Up the lifts into court 41, into the fourth floor, walk into court 41. The first thing you’ll do is you’ll check in with the orderly, who sits on the left-hand side of the court, and you’ll give them your name, and tell them whether you’re represented by a lawyer or not. If you’re represented by a lawyer, then you will give the lawyers name, and then take a seat at the back of the court. You can take a seat outside, but I often say to clients, “Take a seat up in the back of the court, so you can see what’s going on and observe how things happen.” Your lawyer will eventually get to court and they will walk straight over to the orderly and do the same thing.
And the orderly will say, “Well, Mr. or Mrs. is sitting over there,” and that lawyer will join you. I have a practice of then taking you outside, putting you in a conference room, or an interview room, and having a chat to you. And just confirming what I’ve already said to you on a previous occasion about what’s going to happen. Your name will be called, and your lawyer and yourself will go to the bar table. The magistrate will look at you and say, “Is that your name?” And you’ll say yes, assuming it is. And they’ll look at the lawyer and say, “You appear.” And the lawyer will say, “May please accord. I appear on behalf of Mr, Miss or Mrs. so and so.”

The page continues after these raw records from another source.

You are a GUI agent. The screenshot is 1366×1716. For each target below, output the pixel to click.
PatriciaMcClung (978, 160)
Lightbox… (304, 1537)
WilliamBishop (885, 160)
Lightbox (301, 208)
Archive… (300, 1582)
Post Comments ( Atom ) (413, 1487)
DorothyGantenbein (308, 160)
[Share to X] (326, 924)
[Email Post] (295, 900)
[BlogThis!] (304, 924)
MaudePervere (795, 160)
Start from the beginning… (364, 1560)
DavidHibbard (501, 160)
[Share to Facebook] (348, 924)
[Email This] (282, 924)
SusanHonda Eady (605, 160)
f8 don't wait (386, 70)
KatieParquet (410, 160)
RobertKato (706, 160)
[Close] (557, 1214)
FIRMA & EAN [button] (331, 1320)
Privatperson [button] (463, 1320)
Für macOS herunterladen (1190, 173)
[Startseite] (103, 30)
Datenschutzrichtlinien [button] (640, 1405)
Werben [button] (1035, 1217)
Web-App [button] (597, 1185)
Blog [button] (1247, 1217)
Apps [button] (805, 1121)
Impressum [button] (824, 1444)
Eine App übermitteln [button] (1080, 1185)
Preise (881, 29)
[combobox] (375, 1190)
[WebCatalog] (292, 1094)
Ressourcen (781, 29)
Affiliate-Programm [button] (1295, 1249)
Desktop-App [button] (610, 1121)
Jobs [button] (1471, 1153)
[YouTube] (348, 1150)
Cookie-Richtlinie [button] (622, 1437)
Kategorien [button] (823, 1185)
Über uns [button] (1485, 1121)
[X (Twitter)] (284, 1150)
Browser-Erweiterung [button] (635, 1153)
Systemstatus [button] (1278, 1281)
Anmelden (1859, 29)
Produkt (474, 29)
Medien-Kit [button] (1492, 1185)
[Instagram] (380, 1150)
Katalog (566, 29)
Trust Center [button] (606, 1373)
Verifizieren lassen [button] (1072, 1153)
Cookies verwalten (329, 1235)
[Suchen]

The prosecutor will then stand up and announce his or her name to the court, and then the magistrate will read out the charge. Now, if it’s your first appearance, it’s unlikely that you will enter a plea of guilty or not guilty. It’s too early. You’ll be reminded of further legal advice, four to six weeks ahead, and that’ll give you and your lawyer time to sit down and think about the charges and go through the details of what and how you’re going to proceed in the case. So let me just give you some advice. When you’re in court, it’s not a pleasant place. It’s quite a scary place. There are people that go there because they have to be there and they come from all sorts of backgrounds.
It’s very sad. It’s not a pleasant place to be in, but make sure that you’re with your lawyer and that you trust and depend on the experiences and instincts of your lawyer at your first appearance in court. Thank you.